Let’s say you’re selling me a cow. You tell me that that cow is being sold for the express purpose of making milk. I agree, and buy the cow.

Later I decide that I’d prefer to make cheese. You say that’s a violation of our agreement and kill my cow.

But that’s not fair at all. Apple didn’t kill or damage a single unlocked iPhone. They released a new software update which iPhone users had to agree to install, which could only be done after acknowledging a very strongly-worded warning stating that the update might render unlocked iPhones inoperable. The 1.1.1 update is not mandatory. Unlocked iPhones running the 1.0.2 software work as well today as they did a week ago.

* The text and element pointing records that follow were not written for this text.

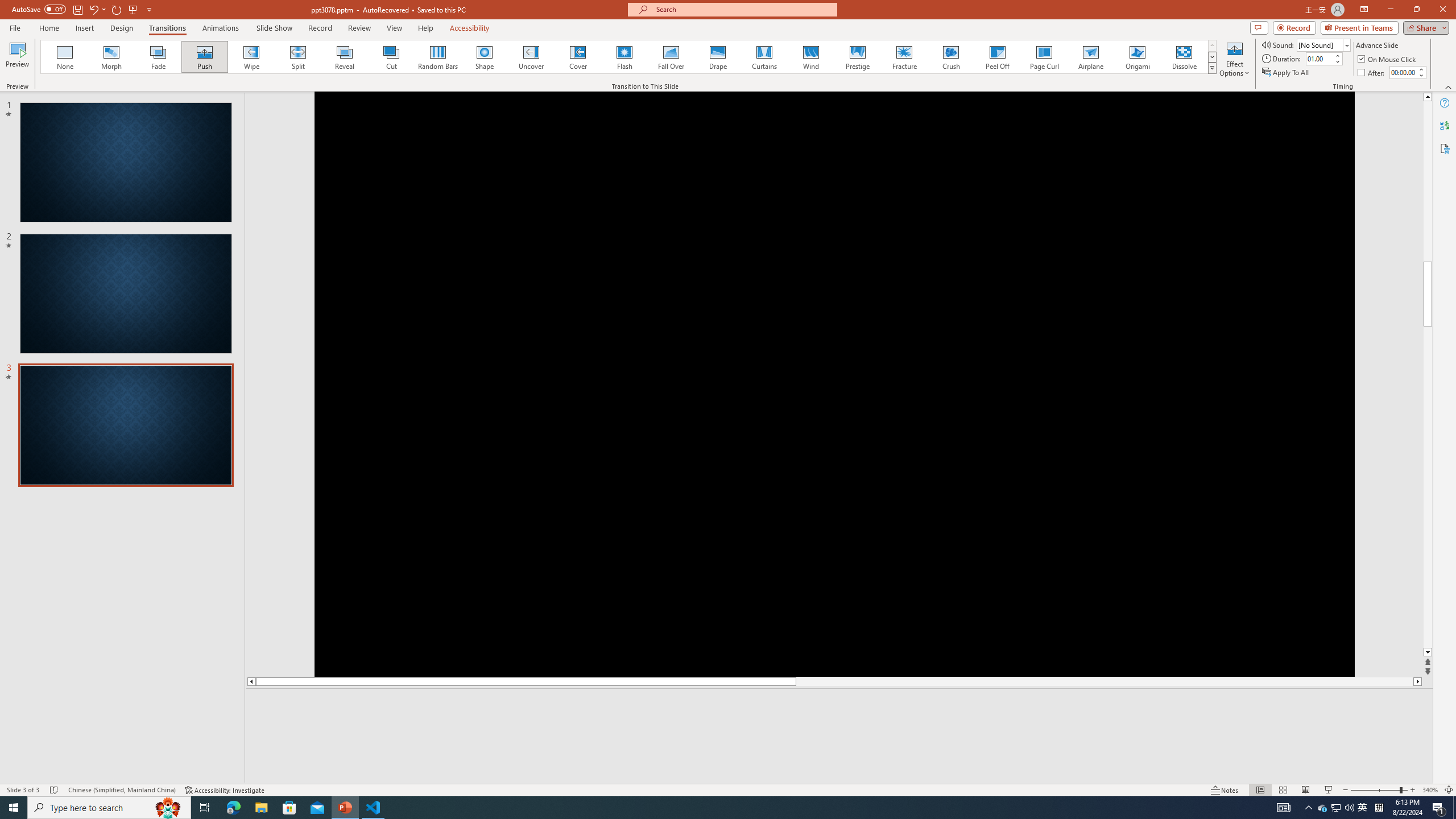
Curtains (764, 56)
Page Curl (1043, 56)
Fracture (903, 56)
Split (298, 56)
Drape (717, 56)
Morph (111, 56)
None (65, 56)
Microsoft search (742, 9)
Given the description of an element on the screen output the (x, y) to click on. 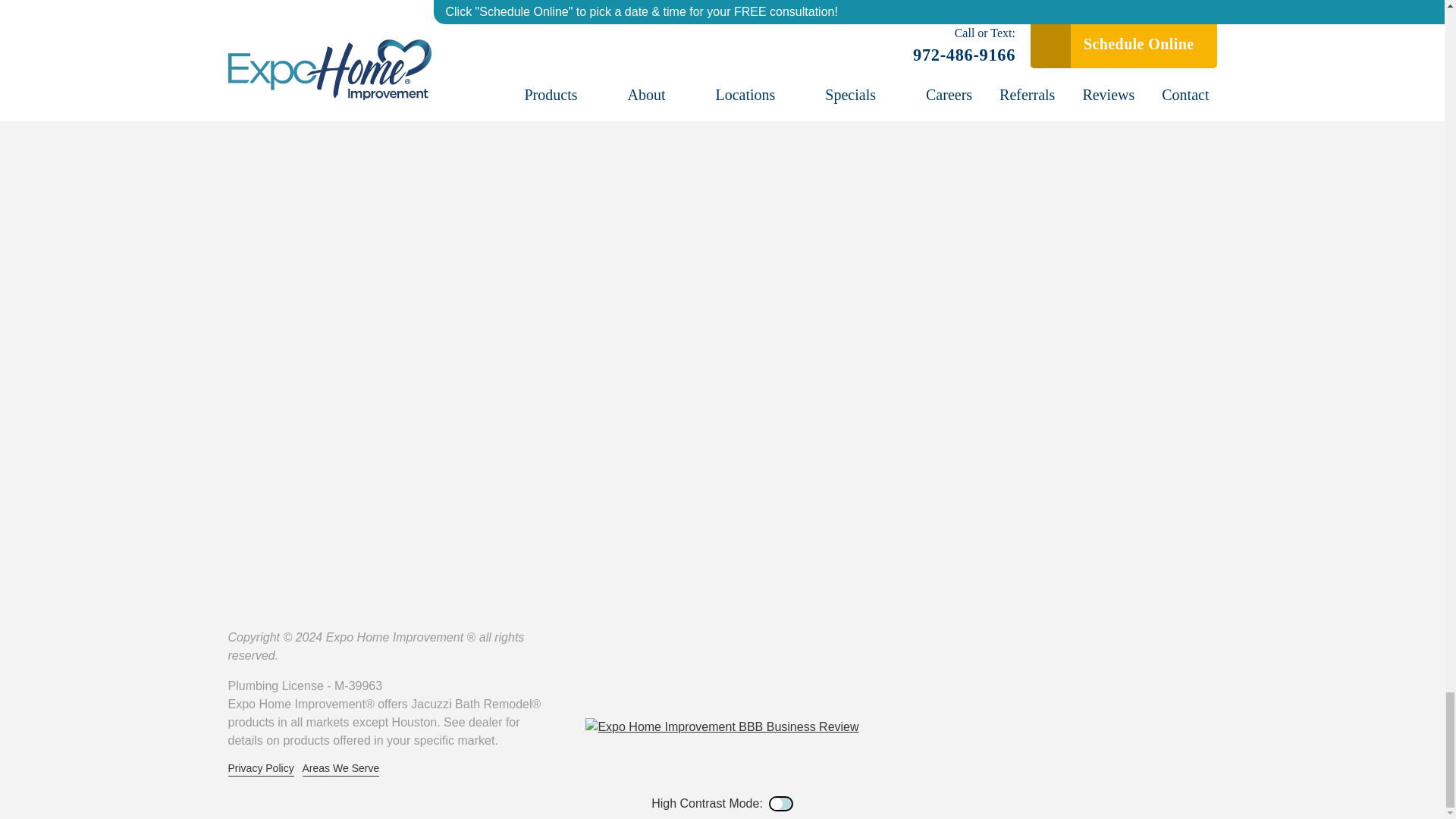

It’s hard to work the concept of a “software update” into a cow analogy, but here goes: You willingly purchase a cow, which, the purveyor of said cow makes explicitly clear, is intended only to be used to produce milk. You buy it and figure out a way to make cheese. Two months later the purveyor of the cow offers you a pill, free of charge, which, if administered to the cow, will result in slightly better-tasting milk, but which pill comes with a stern and plainly worded warning that, if administered to a cow that had been used to produce cheese (which, recall, was made clear from the outset the cow was not intended for), the pill might kill the cow, and that, even if it doesn’t kill the cow, will prevent all previously known cheese-making hacks from working. Further, let’s stipulate that there is no medical or bovine pharmacological reason the pill could not have instead been engineered in such a way that it would enable the cow to produce the better-tasting milk and still allow the previously discovered cheese-producing hacks to continue unabated — that the reason for this frustrating limitation is, at best, marketing, and at worst, spite — and so that, in some way, the whole situation is, undeniably, at least somewhat shitty.

Regardless how strenuously you disagree with the decisions that led the upgrade pill to be engineered in this way, and with the anti-cheese-making restriction in the first place, the pill is what it is, and if you choose to administer this pill to your hacked-to-produce-cheese cow, it does not amount to the purveyor of said cow coming into your barn and killing it. It amounts to you killing your cow.

(And, again, for the record, your humble analogy-stretcher is himself quite enamored with the idea of allowing these clever cows to produce cheese.)